Analysis Summary

Veeam has released patches to fix a critical vulnerability in its Backup & Replication software that could enable remote code execution (RCE) by an authenticated domain user. Tracked as CVE-2025-23121 with a CVSS score of 9.9, the flaw affects all earlier version 12 builds, including 12.3.1.1139, and has been addressed in version 12.3.2 (build 12.3.2.3617). The vulnerability was discovered and reported by researchers at CODE WHITE GmbH and watchTowr.

Security firm noted that this patch likely resolves concerns raised by CODE WHITE in March 2025 regarding the potential bypass of a previous patch for CVE-2025-23120, another critical vulnerability with a CVSS score of 9.9.

Additionally, Veeam has addressed CVE-2025-24286 (CVSS score: 7.2), which allows an authenticated user with Backup Operator privileges to modify backup jobs, potentially leading to arbitrary code execution. The company also patched CVE-2025-24287 (CVSS score: 6.1) in Veeam Agent for Microsoft Windows, which allowed local system users to modify directory contents and achieve code execution with elevated privileges. This issue has been fixed in version 6.3.2 (build 6.3.2.1205).

Researchers also highlighted that over 20% of its incident response cases in 2024 involved Veeam, either through direct exploitation or post-foothold attacks, underscoring the software’s attractiveness as a target for threat actors.
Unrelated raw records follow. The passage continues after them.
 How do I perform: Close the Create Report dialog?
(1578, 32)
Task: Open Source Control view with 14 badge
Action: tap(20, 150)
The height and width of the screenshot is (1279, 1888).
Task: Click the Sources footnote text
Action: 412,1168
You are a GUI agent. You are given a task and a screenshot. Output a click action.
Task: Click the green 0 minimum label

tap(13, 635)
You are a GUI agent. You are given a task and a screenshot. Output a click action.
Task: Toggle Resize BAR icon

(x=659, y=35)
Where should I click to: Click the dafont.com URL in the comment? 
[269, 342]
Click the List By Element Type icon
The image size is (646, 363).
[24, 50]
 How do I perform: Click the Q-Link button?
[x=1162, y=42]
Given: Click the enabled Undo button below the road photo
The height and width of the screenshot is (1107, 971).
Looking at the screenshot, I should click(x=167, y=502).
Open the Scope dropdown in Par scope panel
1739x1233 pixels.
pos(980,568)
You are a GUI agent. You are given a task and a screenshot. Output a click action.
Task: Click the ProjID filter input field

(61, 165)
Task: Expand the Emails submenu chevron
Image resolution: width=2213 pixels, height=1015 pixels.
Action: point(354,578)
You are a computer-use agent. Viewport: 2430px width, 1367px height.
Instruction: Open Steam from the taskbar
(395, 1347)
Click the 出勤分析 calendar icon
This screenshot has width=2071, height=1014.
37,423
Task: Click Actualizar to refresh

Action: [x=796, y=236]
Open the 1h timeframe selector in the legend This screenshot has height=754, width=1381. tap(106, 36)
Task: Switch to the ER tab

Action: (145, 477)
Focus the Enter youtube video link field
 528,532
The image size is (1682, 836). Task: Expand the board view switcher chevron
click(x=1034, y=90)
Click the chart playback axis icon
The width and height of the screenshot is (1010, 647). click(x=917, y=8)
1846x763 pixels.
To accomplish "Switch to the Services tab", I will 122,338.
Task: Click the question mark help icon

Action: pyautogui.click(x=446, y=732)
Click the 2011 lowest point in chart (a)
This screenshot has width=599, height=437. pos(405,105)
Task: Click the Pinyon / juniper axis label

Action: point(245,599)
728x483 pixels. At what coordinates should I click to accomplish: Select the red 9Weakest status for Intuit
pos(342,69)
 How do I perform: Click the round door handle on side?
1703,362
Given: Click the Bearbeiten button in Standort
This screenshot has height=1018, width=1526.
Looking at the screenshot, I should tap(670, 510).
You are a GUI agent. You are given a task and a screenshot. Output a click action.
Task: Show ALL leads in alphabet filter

Given the critical nature of these vulnerabilities and the history of Veeam software exploitation, customers are strongly urged to update to the latest versions immediately to mitigate risks of unauthorized access, privilege escalation, and potential data compromise.

Impact

• Remote Code Execution
• Unauthorized Access
• Privilege Escalation

Indicators of Compromise

CVE

• CVE-2025-23121

• CVE-2025-23120

• CVE-2025-24286

• CVE-2025-24287

Affected Vendors

Remediation

• Refer to Veaam Security Advisory for patch, upgrade, or suggested workaround information.
• Review and restrict domain user access to Veeam Backup servers to reduce exploitation risk.
• Monitor Backup Operator activities to detect unauthorized backup job modifications.
• Conduct regular vulnerability scans to identify unpatched Veeam instances.
• Implement least privilege principles for users interacting with Veeam services.
• Review security advisories from Veeam and apply patches promptly.
• Monitor systems for suspicious activities post-update to ensure patch effectiveness.
• Conduct incident response drills focused on backup system compromise scenarios.
• Isolate backup infrastructure from production networks where feasible to limit attacker access.